--- Exercise passage ---
3. Which market entry mode do you recommend Bauing Group adopt in the US market?
Suggestions
After taking into account what you’ve just done in Q. 2 in terms of the cultural, business, and political environment of the United States, it is clear that FDI by acquisition is likely to be the most suitable and beneficial market entry strategy for Bauing Group in the United States, so I’d expect you to also discuss why other entry modes are NOT that suitable.
- The primary business of Bauing Group is construction. Production and delivery are usually
simultaneous. This characteristic of Bauing Group’s business excludes exporting as an option.
- Companies in the target market that want to use the parent company’s name and resources usually initiate licensing and franchising arrangements. In this case, Bauing Group, as the parent company, initiated the plan to enter the U.S. market. Therefore, licensing and franchising are unsuitable for Bauing Group.
- Turnkey projects involve an agreement between a company and the local government of the target market. The target market country is usually a politically and economically fragile country that aims both to attract well-established companies to start business in the target country and, after a period of time, to take over their business. The United States is not a politically or economically fragile country, which makes the turnkey projects less suitable as an entry mode for Bauing Group.
- The cultural differences between China and the United States are too significant to bridge, which makes joint venture and strategic alliance options less suitable. These cultural differences will
cause too many problems and issues (e.g., language, business, tax, personnel) for a Chinese company such as Bauing Group, in terms of co-operating and communicating with a U.S. company.
- The characteristics and the primary business of Bauing Group make FDI via greenfield investment less suitable. The nature of Bauing Group’s business is not production, which requires establishing a factory or infrastructure. Instead, Bauing Group’s primary business is providing relevant building and decoration services. Its business focuses on the construction of sports sites, luxury hotels, and transportation stations; the design and decoration of hospitals; and the decoration of luxury residences.
- Direct acquisition of an existing company in the building and decoration industry in the United States could give Bauing Group many advantages, and it could also help the company avoid many issues and challenges. For example, acquisition could help Bauing Group quickly and smoothly enter the U.S. market. After acquisition, Bauing Group could utilize the existing resources and experiences of the acquired company and avoid the various potential issues of starting a new business in the United States.
Use of Dyer et al. (2004) ‘When to Align and When to Acquire’ would be suggested in this discussion to support the argument for FDI via acquisition. Though open to debate, you must keep in mind the distance issues from Q. 2, and they almost axiomatically rule out any sort of non-equity arrangements on trust/reciprocity grounds and they mitigate against the efficacy of an alliance.
Given the nature of the business, I’d say the synergies are sequential or reciprocal, the relative value of soft to hard resources is medium, the extent of resource overlap/redundance is likely be high, market uncertainty is appears to be medium, and the level of competition is medium to high, thus underscoring the argument for acquisition rather than an equity-alliance.

--- Provided records ---
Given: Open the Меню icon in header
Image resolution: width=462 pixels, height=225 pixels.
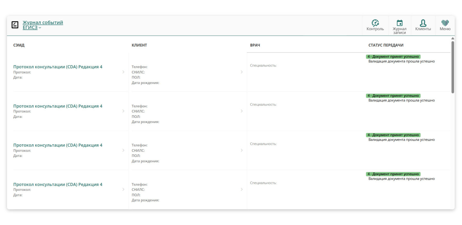Looking at the screenshot, I should [x=445, y=23].
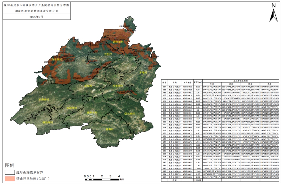
Task: Select the 白水洞村 village label
Action: (x=57, y=60)
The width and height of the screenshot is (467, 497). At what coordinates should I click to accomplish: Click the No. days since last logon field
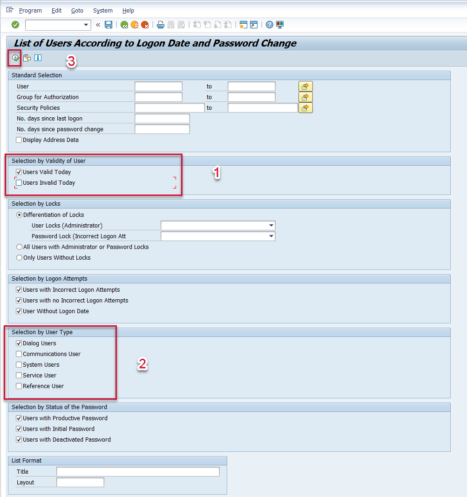click(162, 119)
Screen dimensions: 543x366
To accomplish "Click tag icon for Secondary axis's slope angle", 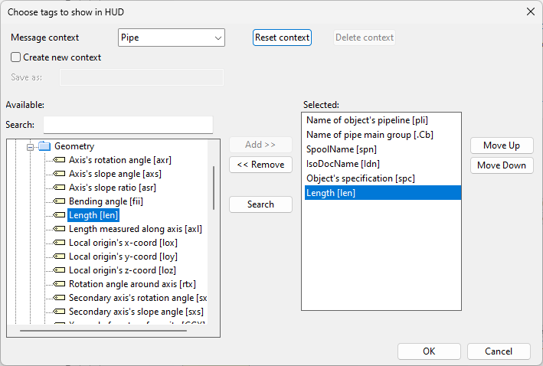I will point(60,312).
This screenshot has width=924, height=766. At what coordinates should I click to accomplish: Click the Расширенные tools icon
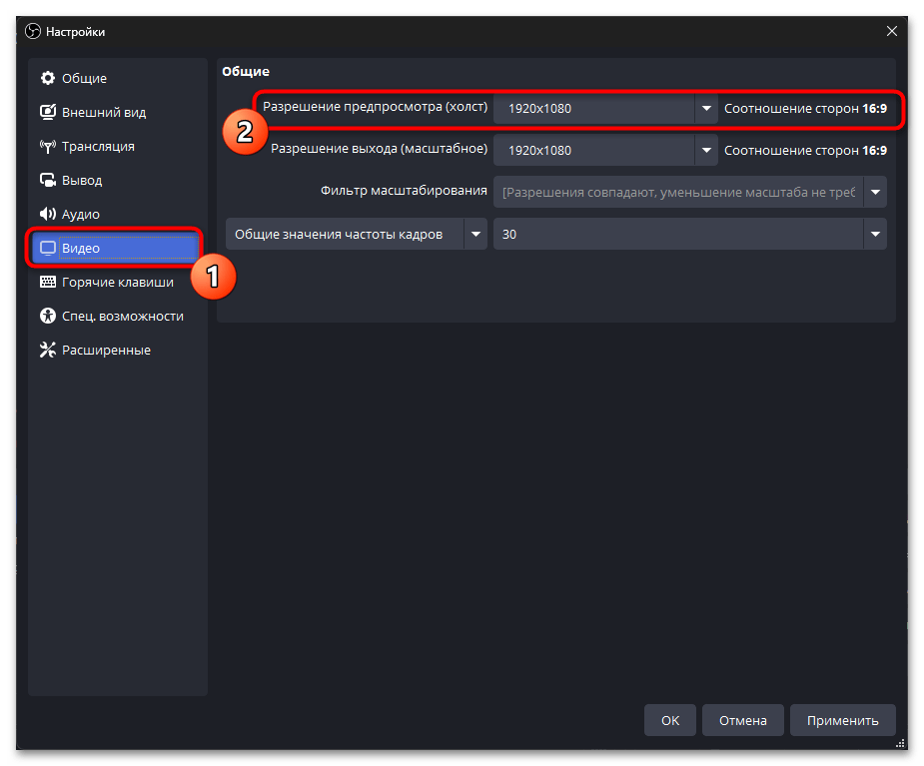coord(47,351)
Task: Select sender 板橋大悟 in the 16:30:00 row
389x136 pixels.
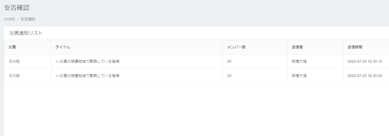Action: pyautogui.click(x=299, y=76)
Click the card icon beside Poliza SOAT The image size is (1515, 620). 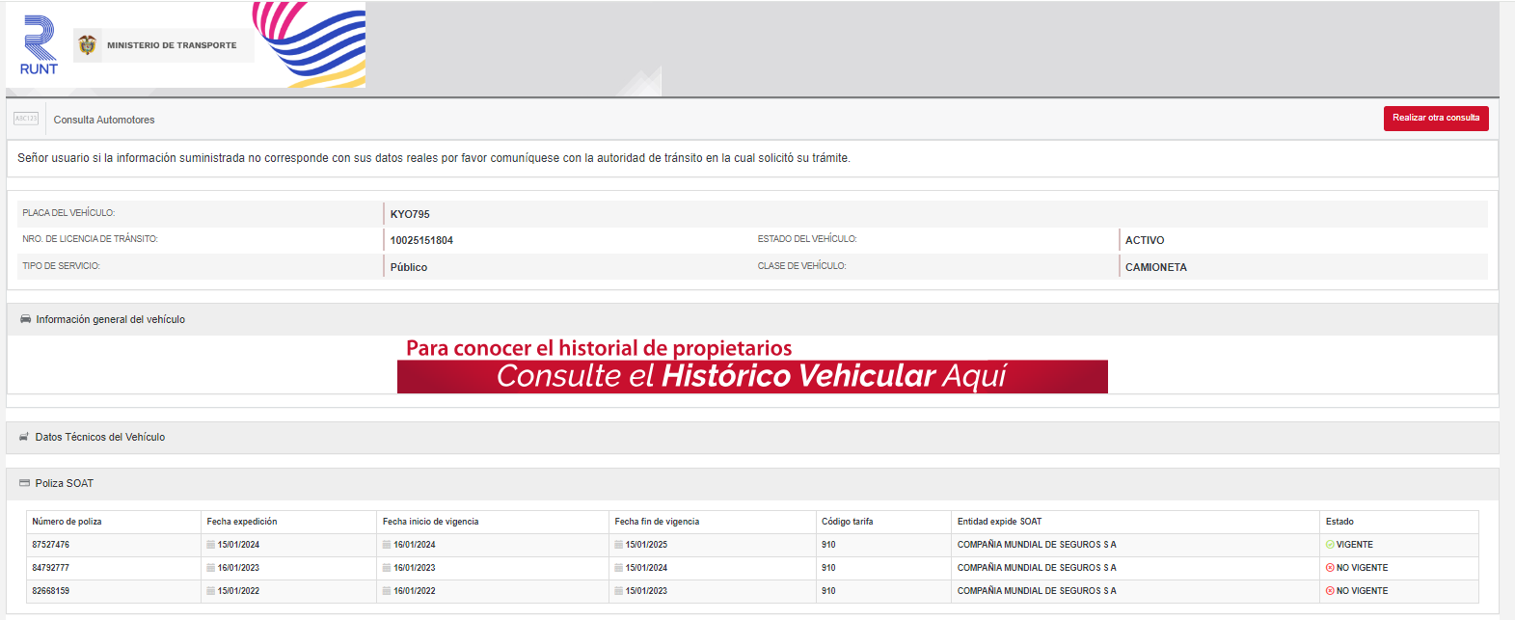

--- Exercise instructions ---
(1) Answer these questions from the Bauing Group passage:
(a) Which characteristic of Bauing Group's business rules out exporting?
(b) Which publication is suggested to support the argument for FDI via acquisition?
(c) What level of competition is given?
(2) Repeat, word for word, the stretch of the Bauing Group passage from "Use of Dyer" through "than an equity-alliance.".
(3) Decide whether each statement agrees with the Bauing Group passage, giving yes or no and quoting the words that settle it:
(a) The United States is described as a politically or economically fragile country.
(b) Bauing Group's business focuses on the construction of sports sites, luxury hotels, and transportation stations.
(c) Licensing and franchising arrangements are usually initiated by the parent company.

--- Results for the exercise ---
(1)
(a) Production and delivery are usually simultaneous.
(b) Dyer et al. (2004) 'When to Align and When to Acquire'.
(c) Medium to high.

(2)
Use of Dyer et al. (2004) ‘When to Align and When to Acquire’ would be suggested in this discussion to support the argument for FDI via acquisition. Though open to debate, you must keep in mind the distance issues from Q. 2, and they almost axiomatically rule out any sort of non-equity arrangements on trust/reciprocity grounds and they mitigate against the efficacy of an alliance.
Given the nature of the business, I’d say the synergies are sequential or reciprocal, the relative value of soft to hard resources is medium, the extent of resource overlap/redundance is likely be high, market uncertainty is appears to be medium, and the level of competition is medium to high, thus underscoring the argument for acquisition rather than an equity-alliance.

(3)
(a) No: "The United States is not a politically or economically fragile country"
(b) Yes: "Its business focuses on the construction of sports sites, luxury hotels, and transportation stations"
(c) No: "Companies in the target market that want to use the parent company’s name and resources usually initiate licensing and franchising arrangements."